W pierwszym kwartale 2025 r. w Polsce zarejestrowano 142 097 nowych samochodów osobowych. Jak czytamy w najnowszym opracowaniu Instytutu Samar, prawie 60 proc. rynku należało do SUV-ów. To wzrost o 3,8 p.proc. względem analogicznego okresu zeszłego roku. Ponad jedną czwartą rynku (26,58 proc.) rynkowego tortu zagarnął segment C-SUV, czyli kompaktowych SUV-ów/crossoverów. W tej grupie są takie hity jak Toyota C-HR, Kia Sportage czy Hyundai Tucson.

Drugie miejsce (16,72 proc.) utrzymał jeszcze segment osobowych kompaktów, czyli podstawowy segment C, w którym bryluje flotowe hity, jak Toyota Corolla czy Skoda Octavia. Jednak niewiele zabrakło, aby na drugiej pozycji pojawił się dość nieoczekiwanie segment D-SUV. SUV-y klasy średniej uzyskały aż 14,87 proc. udziału, co stanowi największy wzrost, bo o 2,3 p.proc. Tym samym udało się wyprzedzić nawet segment subkompaktowych SUV-ów (B-SUV), które mimo popularności i atrakcyjnych cen uzyskały 14,24 proc.
Wśród D-SUV-ów najczęściej sięgamy po Volvo XC60
Choć SUV-y klasy średniej nie są najtańsze, to ich duży wzrost popularności nie jest dziełem przypadku. Od dłuższego czasu obserwujemy w Polsce umacnianie się modeli z klasy premium. Tam D-SUV-y wręcz napędzają rynek. Hitem tego segmentu w pierwszym kwartale było Volvo XC60 (2 758 szt.). Ten model sensacyjnie był nie tylko najpopularniejszy w klasie premium, ale też zajął ósme miejsce w zestawieniu całego rynku. Kwietniowe przecieki dają do zrozumienia, że hype na tego SUV-a tylko rośnie, bo według wyników cząstkowych (lada moment powinniśmy poznać pełne dane) XC60 było na podium całego rynku.

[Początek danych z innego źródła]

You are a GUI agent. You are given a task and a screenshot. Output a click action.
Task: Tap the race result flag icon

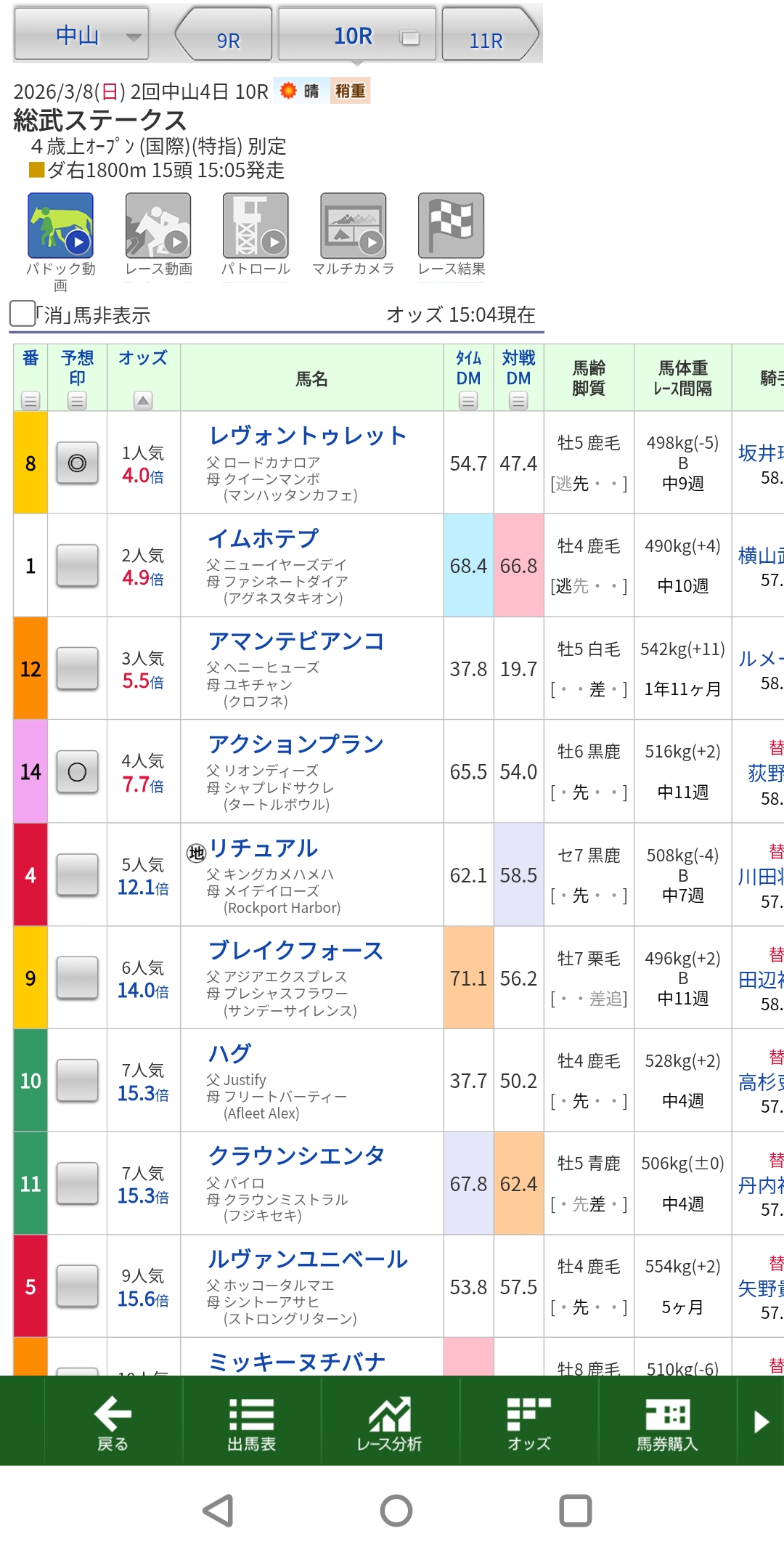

Jednak w Top 10 znalazł się jeszcze jeden z SUV-ów klasy średniej (w sensie rozmiaru, bo też premium). Chodzi o Lexusa NX, który zgromadził aż 2 484 rejestracji. W pierwszym kwartale powyżej 2 tys. rejestracji z D-SUV-ów miała jeszcze tylko Toyota RAV4 (2 184 szt.). Choć model japońskiej marki zaliczył gorszy pierwszy kwartał od zeszłorocznego, miał wystarczająco dużo klientów, aby prześcignąć dynamiczny wzrost B-SUV-ów. Ceny tych aut wywołuje spore zainteresowanie, ale realnie uwaga klientów fokusuje się głównie na Toyocie Yaris Cross (3 054 szt. w Q1). Nie zmienia to faktu, że porównując kwartały rok do roku, bestseller B-SUV-ów straciły prawie 40 proc.